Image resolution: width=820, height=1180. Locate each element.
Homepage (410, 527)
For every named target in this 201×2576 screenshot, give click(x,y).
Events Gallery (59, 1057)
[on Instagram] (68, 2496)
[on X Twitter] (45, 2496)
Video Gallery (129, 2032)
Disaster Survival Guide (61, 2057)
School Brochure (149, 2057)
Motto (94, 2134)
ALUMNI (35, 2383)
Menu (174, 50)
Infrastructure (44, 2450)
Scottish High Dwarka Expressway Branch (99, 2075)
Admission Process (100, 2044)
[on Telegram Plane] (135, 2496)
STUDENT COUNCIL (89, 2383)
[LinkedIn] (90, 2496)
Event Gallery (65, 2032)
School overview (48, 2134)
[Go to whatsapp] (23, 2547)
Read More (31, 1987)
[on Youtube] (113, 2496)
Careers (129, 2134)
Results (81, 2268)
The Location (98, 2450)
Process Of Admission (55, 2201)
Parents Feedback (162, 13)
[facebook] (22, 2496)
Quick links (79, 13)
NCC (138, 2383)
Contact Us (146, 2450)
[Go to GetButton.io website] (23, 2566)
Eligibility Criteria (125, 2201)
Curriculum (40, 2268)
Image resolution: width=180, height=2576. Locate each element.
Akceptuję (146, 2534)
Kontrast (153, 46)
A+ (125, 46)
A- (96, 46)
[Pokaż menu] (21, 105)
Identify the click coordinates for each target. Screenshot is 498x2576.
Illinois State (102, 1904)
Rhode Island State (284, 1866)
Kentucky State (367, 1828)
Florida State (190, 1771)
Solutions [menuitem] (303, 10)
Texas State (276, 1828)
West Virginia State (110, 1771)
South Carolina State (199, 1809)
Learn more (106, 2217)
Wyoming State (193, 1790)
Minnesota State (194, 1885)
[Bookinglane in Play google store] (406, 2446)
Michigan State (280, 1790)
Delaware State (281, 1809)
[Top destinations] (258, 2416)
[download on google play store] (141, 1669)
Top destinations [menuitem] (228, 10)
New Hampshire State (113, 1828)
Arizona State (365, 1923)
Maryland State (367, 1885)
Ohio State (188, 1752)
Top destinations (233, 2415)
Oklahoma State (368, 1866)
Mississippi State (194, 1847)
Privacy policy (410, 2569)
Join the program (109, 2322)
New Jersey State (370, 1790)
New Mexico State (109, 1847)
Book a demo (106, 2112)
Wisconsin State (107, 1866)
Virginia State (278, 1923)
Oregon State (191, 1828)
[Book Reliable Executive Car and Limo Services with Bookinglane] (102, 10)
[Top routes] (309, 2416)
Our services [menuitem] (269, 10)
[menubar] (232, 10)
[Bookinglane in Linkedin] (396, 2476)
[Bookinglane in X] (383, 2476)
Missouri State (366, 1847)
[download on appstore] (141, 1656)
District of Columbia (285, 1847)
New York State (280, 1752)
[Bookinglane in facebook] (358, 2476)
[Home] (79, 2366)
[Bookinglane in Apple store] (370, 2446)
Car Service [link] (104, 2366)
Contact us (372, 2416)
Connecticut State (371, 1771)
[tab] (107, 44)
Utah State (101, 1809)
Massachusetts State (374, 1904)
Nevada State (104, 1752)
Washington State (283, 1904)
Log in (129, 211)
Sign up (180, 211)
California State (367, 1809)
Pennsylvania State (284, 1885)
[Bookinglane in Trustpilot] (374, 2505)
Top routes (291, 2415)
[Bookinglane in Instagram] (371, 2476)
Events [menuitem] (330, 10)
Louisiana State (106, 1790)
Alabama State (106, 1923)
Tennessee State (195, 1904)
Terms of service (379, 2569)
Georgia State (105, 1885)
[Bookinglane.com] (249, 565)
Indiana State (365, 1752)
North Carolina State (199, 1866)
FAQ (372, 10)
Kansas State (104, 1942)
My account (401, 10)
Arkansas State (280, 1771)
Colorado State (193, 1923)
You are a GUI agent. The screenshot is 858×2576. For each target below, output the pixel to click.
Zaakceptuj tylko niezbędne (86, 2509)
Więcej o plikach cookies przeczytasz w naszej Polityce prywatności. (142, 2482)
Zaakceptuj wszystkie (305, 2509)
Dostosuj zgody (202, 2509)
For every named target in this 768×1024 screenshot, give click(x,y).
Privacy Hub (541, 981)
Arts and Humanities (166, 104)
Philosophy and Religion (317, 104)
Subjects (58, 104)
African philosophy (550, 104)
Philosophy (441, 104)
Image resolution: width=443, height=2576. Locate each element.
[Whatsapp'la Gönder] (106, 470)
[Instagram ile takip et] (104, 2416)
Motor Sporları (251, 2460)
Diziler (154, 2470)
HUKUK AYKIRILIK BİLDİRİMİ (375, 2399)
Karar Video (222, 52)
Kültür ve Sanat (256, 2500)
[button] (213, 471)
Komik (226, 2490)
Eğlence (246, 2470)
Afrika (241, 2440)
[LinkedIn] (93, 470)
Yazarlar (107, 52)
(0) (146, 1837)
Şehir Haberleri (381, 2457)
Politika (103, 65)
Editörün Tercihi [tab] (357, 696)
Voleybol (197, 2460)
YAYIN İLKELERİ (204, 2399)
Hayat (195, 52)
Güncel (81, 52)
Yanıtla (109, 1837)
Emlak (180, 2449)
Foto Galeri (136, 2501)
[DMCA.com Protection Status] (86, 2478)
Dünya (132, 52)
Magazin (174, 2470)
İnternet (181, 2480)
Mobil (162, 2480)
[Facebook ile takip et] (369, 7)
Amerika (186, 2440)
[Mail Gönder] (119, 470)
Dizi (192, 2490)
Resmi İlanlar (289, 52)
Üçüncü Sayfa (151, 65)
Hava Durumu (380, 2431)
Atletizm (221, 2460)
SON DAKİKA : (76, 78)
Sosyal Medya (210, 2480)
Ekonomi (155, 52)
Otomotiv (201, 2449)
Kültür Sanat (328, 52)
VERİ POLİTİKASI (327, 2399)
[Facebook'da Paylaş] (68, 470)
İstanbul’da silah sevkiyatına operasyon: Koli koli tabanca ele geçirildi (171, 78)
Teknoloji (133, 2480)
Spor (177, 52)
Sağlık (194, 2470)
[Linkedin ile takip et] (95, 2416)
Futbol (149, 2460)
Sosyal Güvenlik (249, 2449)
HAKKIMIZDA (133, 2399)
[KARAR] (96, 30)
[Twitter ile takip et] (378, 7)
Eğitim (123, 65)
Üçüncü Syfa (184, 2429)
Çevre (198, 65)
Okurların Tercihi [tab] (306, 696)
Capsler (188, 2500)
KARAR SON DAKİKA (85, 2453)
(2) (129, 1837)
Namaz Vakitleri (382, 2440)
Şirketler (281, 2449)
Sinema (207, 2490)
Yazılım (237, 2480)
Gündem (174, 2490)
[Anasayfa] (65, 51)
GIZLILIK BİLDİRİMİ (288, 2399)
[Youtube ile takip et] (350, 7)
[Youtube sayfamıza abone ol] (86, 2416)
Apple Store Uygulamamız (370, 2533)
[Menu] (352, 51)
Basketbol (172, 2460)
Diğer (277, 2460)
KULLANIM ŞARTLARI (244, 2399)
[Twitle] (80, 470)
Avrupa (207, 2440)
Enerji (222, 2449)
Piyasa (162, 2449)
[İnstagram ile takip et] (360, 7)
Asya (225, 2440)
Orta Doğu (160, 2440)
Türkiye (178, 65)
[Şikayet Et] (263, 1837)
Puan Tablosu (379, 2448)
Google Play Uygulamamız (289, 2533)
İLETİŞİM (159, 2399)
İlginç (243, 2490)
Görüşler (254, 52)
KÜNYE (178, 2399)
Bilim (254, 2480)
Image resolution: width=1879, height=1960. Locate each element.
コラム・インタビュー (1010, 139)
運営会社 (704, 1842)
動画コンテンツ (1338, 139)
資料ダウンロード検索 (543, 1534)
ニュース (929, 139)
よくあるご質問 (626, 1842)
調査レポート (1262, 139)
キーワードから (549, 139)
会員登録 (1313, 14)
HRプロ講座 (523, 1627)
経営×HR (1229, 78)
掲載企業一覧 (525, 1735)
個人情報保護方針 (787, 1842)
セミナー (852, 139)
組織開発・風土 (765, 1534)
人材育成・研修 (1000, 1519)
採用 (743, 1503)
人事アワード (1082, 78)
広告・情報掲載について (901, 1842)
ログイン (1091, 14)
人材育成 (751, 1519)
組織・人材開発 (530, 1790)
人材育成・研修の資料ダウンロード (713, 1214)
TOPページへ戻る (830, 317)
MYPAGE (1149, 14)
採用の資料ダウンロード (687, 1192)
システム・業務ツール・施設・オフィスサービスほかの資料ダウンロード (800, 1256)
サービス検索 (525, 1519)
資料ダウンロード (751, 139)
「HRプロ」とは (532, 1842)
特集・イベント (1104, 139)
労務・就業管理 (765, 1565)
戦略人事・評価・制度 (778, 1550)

### PROBLEM REQUIREMENTS
Please return only the lines above, starting at the line that has "Gündem (174, 2490)" and ending at the line that has "Diğer (277, 2460)", keeping both and leaving each one unchanged.

### COMPLETED TASK
Gündem (174, 2490)
[Anasayfa] (65, 51)
GIZLILIK BİLDİRİMİ (288, 2399)
[Youtube ile takip et] (350, 7)
[Youtube sayfamıza abone ol] (86, 2416)
Apple Store Uygulamamız (370, 2533)
[Menu] (352, 51)
Basketbol (172, 2460)
Diğer (277, 2460)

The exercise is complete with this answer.